West: But he's got a heart of gold. We're going to do an event together, actually, in Jersey. But he's just such a good brother, and we were - I was at his church just a couple of years ago. I think he has a humility that reminds me in some ways of the great Gardner Taylor. You and I got a chance to spend time with that towering figure, the greatest of all living Christian preachers.

The prayer that he gave us when he said, "Just to get up every morning, that our bed is not our cooling board."

Tavis: That's right.

West: And that our bedclothes is not our winding sheets.

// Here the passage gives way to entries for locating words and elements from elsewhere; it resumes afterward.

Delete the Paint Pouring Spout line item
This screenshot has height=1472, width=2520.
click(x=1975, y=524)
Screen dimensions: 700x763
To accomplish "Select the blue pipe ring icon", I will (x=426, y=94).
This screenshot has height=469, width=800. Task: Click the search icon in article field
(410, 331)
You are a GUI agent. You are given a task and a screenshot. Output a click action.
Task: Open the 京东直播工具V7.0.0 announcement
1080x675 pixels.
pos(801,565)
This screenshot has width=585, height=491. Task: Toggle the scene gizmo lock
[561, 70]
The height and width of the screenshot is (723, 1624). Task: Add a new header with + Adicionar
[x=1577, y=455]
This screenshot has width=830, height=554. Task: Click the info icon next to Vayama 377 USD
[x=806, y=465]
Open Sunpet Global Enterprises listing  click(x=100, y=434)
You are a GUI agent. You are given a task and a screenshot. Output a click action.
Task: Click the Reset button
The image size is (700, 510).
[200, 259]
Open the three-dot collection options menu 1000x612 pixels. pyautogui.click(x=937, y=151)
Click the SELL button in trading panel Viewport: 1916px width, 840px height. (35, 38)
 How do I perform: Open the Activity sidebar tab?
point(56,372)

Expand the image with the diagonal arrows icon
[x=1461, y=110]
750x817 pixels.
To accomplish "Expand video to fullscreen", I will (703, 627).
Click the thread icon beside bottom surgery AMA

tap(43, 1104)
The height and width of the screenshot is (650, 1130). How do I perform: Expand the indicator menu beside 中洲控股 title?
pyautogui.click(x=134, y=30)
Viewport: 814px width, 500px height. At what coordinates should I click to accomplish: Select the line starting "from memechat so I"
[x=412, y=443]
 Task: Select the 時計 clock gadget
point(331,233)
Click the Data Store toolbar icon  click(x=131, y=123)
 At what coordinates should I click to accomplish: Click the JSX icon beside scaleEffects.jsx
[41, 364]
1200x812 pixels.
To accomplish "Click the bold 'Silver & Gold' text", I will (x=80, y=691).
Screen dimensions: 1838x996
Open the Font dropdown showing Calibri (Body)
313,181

Tavis: Yeah, and that the greedy grave -

West: And that the four walls of our bedroom is not the narrow confines of the greedy grave. Another day for service - what a joy, what a joy. But that's what I love about your show - it's so rare to see a celebrity who is still rooted in bearing witness to true standing in his true, but doing it with a humility and doing it as part of a larger tradition so that we don't forget about Brother Martin King, we don't forget about Fannie Lou Hamer, we don't forget about Rabbi Abraham Joshua Heschel and others, and still find a little time to listen to some Steven Sondheim.

Tavis: There you go. (Laughter) As you can tell, he is my friend and I wouldn't have it any other way. What a delight it is, always, to have Dr. Cornel West on this program and to celebrate the occasion, finally, the release of his memoir.

We have not even done justice to what's in the book, just scratched the surface. It's called, appropriately, if you know him, "Brother West: Living and Loving Out Loud."

Doc, I love you and I'm glad to have you on this program.

West: Love you, love you, my brother. Stay strong, stay strong.

Tavis: Good to see you, man, good to see you.

West: Always a blessing. Always a blessing.